Elle doit répondre à sa « base », radicale dans les protestations, friande de thèses crypto-complotistes du « On nous ment sur tout » : c’est un fonds de commerce qui fonctionne bien pour canaliser 20% au moins de l’opinion. Mais pour tenter de se glisser dans le costume du présidentiable, ça coince forcément ! En période de crise surtout, une forme d’irrationalité dans les peurs peut se répandre dans une partie de l’opinion mais une demande, bien supérieure et plus forte, de sérieux, voire de rigueur celle-là, a surgi fortement (qui a fait par exemple que, dans la période, la cote du Premier ministre Edouard Philippe est montée de 14 points en deux mois, dans le baromètre de l’IFOP précité).
En résumé, il apparaît que la crise du Covid a peut-être ouvert une séquence nouvelle, peut-être pas durable mais novatrice en tout cas en ce qui concerne les attentes actuelles de l’opinion : les démagogies populistes ne paient pas alors que le rigorisme de gestion de crise a valu quelques crédits d’opinion favorables, plutôt inattendus.

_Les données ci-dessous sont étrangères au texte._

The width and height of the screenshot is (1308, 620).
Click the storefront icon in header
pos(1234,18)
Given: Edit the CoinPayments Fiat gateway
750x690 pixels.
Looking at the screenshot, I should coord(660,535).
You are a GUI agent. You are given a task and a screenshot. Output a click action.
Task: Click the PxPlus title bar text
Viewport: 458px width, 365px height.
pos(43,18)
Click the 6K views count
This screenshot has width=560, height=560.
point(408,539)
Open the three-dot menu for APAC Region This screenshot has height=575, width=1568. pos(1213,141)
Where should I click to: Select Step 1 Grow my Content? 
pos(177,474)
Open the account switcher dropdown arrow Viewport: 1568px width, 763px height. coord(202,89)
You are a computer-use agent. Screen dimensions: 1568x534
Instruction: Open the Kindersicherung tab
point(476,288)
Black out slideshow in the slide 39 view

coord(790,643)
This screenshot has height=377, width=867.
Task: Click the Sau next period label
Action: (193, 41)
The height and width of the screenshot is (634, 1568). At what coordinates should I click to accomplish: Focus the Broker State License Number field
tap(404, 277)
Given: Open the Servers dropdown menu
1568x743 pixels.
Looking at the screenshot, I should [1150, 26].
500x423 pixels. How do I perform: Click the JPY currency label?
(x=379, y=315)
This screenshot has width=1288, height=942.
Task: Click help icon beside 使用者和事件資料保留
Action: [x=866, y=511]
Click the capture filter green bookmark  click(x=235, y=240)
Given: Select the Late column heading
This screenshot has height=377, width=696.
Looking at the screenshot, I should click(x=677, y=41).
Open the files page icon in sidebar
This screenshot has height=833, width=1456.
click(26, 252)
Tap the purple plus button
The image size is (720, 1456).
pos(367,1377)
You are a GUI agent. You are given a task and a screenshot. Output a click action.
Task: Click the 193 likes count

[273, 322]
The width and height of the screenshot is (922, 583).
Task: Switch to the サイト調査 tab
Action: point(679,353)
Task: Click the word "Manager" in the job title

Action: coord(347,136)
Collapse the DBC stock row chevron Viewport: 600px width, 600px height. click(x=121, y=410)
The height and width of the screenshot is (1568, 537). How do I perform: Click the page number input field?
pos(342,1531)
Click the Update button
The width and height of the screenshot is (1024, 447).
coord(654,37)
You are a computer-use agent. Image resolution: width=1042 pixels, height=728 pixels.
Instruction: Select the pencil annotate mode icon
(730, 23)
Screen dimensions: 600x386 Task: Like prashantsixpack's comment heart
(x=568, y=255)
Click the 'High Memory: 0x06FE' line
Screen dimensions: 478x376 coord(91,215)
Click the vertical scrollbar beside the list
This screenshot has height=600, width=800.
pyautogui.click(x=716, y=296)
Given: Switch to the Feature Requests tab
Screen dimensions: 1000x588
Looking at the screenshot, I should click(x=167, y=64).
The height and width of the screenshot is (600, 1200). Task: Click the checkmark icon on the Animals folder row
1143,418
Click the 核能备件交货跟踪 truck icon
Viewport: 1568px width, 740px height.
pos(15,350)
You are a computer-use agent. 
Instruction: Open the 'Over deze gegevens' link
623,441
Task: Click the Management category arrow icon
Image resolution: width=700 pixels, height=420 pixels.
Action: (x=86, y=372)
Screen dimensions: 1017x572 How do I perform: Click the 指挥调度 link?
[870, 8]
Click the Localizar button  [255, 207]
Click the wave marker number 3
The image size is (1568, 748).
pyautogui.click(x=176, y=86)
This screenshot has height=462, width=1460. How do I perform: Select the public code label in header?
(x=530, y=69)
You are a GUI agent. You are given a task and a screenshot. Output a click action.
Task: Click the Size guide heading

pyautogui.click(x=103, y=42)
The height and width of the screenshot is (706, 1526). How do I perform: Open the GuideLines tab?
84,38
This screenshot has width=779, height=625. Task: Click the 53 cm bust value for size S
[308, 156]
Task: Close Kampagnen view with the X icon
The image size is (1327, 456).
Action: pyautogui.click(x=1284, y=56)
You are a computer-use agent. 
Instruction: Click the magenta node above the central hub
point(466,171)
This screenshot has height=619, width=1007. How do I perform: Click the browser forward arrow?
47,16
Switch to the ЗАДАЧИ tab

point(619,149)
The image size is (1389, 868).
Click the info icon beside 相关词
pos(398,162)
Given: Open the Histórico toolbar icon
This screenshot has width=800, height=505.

C’est un point fondamental dans les évolutions possibles, relatives aux attentes démocratiques, actuelles et peut-être futures en France.
La crise a ouvert une période d’incertitudes, où les certitudes idéologiques sont décalées «
La crise historique du Covid a ouvert un horizon fait d’incertitudes, sur le plan de la situation sanitaire au niveau mondial, sur le plan économique et social aussi, période où les certitudes idéologiques apparaissent, du coup, fortement décalées.
Ce qui est frappant et révélateur aussi dans l’étude évoquée, c’est que Marine Le Pen (avec Jean-Luc Mélenchon d’ailleurs) arrive largement en tête, avec le plus haut score… dans les réponses « ferait moins bien » : 41% des Français le pensent (et elle recueille par ailleurs le plus faible score des personnalités d’opposition pour la réponse « ne ferait ni mieux, ni moins bien »).
Stratégiquement, tous ces éléments posent donc un problème de débouché politique qui peut, potentiellement, s’aggraver pour elle dans la période qui s’ouvre. Même si ses partisans diront, qu’une fois refermée la parenthèse de la crise Covid par exemple à l’automne, un nouvel espace de prospérité politique pourrait s’ouvrir pour elle. Sauf que d’autres prétendants d’opposition auront pris des marques, jugées sans doute plus sérieuses et plus sûres.
Jean-Philippe MOINET, chroniqueur, fondateur de La Revue Civique (a été Président de l’Observatoire de l’extrémisme.